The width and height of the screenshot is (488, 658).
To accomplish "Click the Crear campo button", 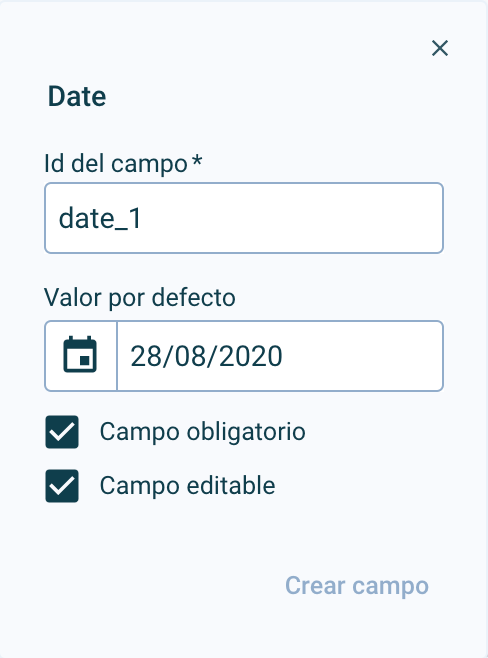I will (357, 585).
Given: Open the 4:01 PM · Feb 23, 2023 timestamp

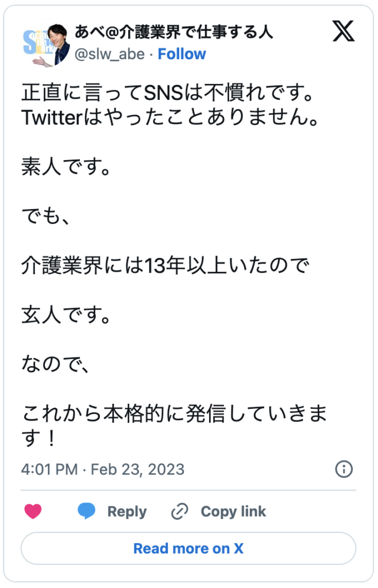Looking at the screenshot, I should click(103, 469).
* * *
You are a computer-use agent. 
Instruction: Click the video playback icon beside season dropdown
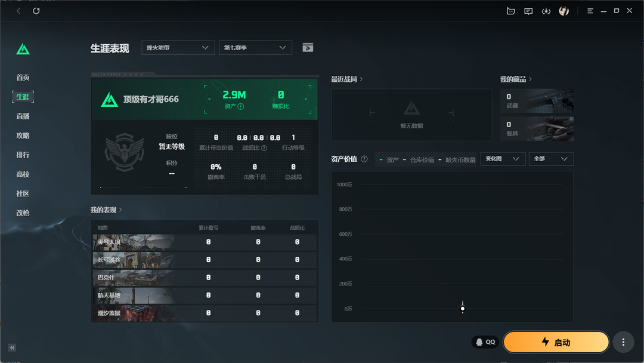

# Assignment
Could you write out, exactly as they stand, only the lines above that begin at the line with "You are a computer-use agent." and stop after the line with "Instruction: Click the"?

# Your response
You are a computer-use agent. 
Instruction: Click the video playback icon beside season dropdown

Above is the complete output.